De Ruiter, whose previous projects include a futuristic eco-house featuring a glass box raised above the landscape, collaborated with Collaris to repurpose the building.
Their aim was to create a sustainable home suited to 21st-century living, while retaining the historic facade and overall character of the structure.
From the street, the building appears much as it would have when first erected. However, at the rear, large glazed surfaces and Minimalist details contribute to a more contemporary aesthetic.
"We tried to make it a very pleasant liveable house using the quality of the existing spaces but we also wanted the spaces to be very light, which wasn't the case in the existing situation," Collaris told Dezeen. "That is why we made a completely new garden facade with big window frames."
The new rear facade was developed in response to the client's request for increased space. A large volume added to the ground floor enabled the construction of a stepped composition, incorporating balconies on the first and second floors.
Full-height windows on each storey overlook the garden and a large patio on the ground floor. The size of the windows contributes to the bright interior and reduces energy consumption from artificial lighting, which was a key aspect of the brief.
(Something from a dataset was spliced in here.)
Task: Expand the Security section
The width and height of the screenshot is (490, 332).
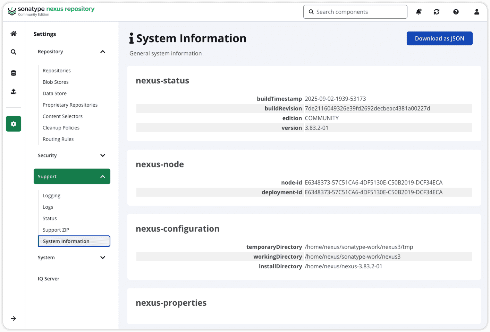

Despite the extensive work required to modernise the building's interior, the architects sought to retain the feeling of the original spaces, with their high ceilings and generous proportions.
"We tried to keep as much as possible the spatial quality from the existing parts, and the new additions were made to improve that quality," Collaris added. "But the new additions also set a new quality standard in finishings and the overall feeling of the house."
The ground floor contains a kitchen flanked by living areas on either side, including a window seat and breakfast table set up in the bay window looking onto the street.
A largely open space to the rear of this floor contains a dining table and lounge, separated by a wall incorporating a built-in fireplace. Both of these areas look onto the garden through tall windows and glass doors.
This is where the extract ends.